Each record should be retyped word for word.

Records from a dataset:

┌────────

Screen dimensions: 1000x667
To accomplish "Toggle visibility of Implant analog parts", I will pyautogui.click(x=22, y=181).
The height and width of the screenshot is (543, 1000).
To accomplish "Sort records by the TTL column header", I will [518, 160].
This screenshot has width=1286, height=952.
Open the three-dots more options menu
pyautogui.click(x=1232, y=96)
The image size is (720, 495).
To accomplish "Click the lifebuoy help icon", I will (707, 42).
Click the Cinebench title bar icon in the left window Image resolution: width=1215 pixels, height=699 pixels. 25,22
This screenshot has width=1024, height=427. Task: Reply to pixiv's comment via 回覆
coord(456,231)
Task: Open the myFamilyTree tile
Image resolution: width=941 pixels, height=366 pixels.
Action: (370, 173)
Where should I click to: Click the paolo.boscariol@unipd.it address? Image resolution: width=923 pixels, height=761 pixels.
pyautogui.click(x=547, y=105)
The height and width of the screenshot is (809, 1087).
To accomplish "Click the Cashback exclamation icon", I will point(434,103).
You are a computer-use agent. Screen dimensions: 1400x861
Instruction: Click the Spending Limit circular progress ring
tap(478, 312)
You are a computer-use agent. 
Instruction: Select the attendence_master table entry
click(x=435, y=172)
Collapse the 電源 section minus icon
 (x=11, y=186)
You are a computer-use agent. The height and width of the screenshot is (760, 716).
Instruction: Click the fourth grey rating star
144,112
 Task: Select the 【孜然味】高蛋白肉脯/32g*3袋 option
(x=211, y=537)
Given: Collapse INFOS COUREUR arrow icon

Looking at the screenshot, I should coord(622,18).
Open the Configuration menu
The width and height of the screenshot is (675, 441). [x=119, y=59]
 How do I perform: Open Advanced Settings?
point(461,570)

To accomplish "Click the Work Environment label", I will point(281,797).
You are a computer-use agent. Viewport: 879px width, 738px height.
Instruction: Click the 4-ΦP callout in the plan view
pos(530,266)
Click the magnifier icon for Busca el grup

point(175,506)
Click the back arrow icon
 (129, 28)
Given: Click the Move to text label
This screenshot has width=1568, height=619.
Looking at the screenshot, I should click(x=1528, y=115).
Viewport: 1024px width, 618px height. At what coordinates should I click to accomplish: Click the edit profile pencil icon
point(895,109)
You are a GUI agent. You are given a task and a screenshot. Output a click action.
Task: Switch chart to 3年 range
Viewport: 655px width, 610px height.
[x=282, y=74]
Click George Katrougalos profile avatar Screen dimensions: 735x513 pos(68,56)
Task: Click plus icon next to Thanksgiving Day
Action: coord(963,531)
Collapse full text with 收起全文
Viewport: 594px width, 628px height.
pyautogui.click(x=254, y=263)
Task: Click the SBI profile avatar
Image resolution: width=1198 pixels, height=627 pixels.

└────────

_Problem solution_:
Screen dimensions: 1000x667
To accomplish "Toggle visibility of Implant analog parts", I will pyautogui.click(x=22, y=181).
The height and width of the screenshot is (543, 1000).
To accomplish "Sort records by the TTL column header", I will [518, 160].
This screenshot has width=1286, height=952.
Open the three-dots more options menu
pyautogui.click(x=1232, y=96)
The image size is (720, 495).
To accomplish "Click the lifebuoy help icon", I will (707, 42).
Click the Cinebench title bar icon in the left window Image resolution: width=1215 pixels, height=699 pixels. 25,22
This screenshot has width=1024, height=427. Task: Reply to pixiv's comment via 回覆
coord(456,231)
Task: Open the myFamilyTree tile
Image resolution: width=941 pixels, height=366 pixels.
Action: (370, 173)
Where should I click to: Click the paolo.boscariol@unipd.it address? Image resolution: width=923 pixels, height=761 pixels.
pyautogui.click(x=547, y=105)
The height and width of the screenshot is (809, 1087).
To accomplish "Click the Cashback exclamation icon", I will point(434,103).
You are a computer-use agent. Screen dimensions: 1400x861
Instruction: Click the Spending Limit circular progress ring
tap(478, 312)
You are a computer-use agent. 
Instruction: Select the attendence_master table entry
click(x=435, y=172)
Collapse the 電源 section minus icon
 (x=11, y=186)
You are a computer-use agent. The height and width of the screenshot is (760, 716).
Instruction: Click the fourth grey rating star
144,112
 Task: Select the 【孜然味】高蛋白肉脯/32g*3袋 option
(x=211, y=537)
Given: Collapse INFOS COUREUR arrow icon

Looking at the screenshot, I should coord(622,18).
Open the Configuration menu
The width and height of the screenshot is (675, 441). [x=119, y=59]
 How do I perform: Open Advanced Settings?
point(461,570)

To accomplish "Click the Work Environment label", I will point(281,797).
You are a computer-use agent. Viewport: 879px width, 738px height.
Instruction: Click the 4-ΦP callout in the plan view
pos(530,266)
Click the magnifier icon for Busca el grup

point(175,506)
Click the back arrow icon
 (129, 28)
Given: Click the Move to text label
This screenshot has width=1568, height=619.
Looking at the screenshot, I should click(x=1528, y=115).
Viewport: 1024px width, 618px height. At what coordinates should I click to accomplish: Click the edit profile pencil icon
point(895,109)
You are a GUI agent. You are given a task and a screenshot. Output a click action.
Task: Switch chart to 3年 range
Viewport: 655px width, 610px height.
[x=282, y=74]
Click George Katrougalos profile avatar Screen dimensions: 735x513 pos(68,56)
Task: Click plus icon next to Thanksgiving Day
Action: coord(963,531)
Collapse full text with 收起全文
Viewport: 594px width, 628px height.
pyautogui.click(x=254, y=263)
Task: Click the SBI profile avatar
Image resolution: width=1198 pixels, height=627 pixels.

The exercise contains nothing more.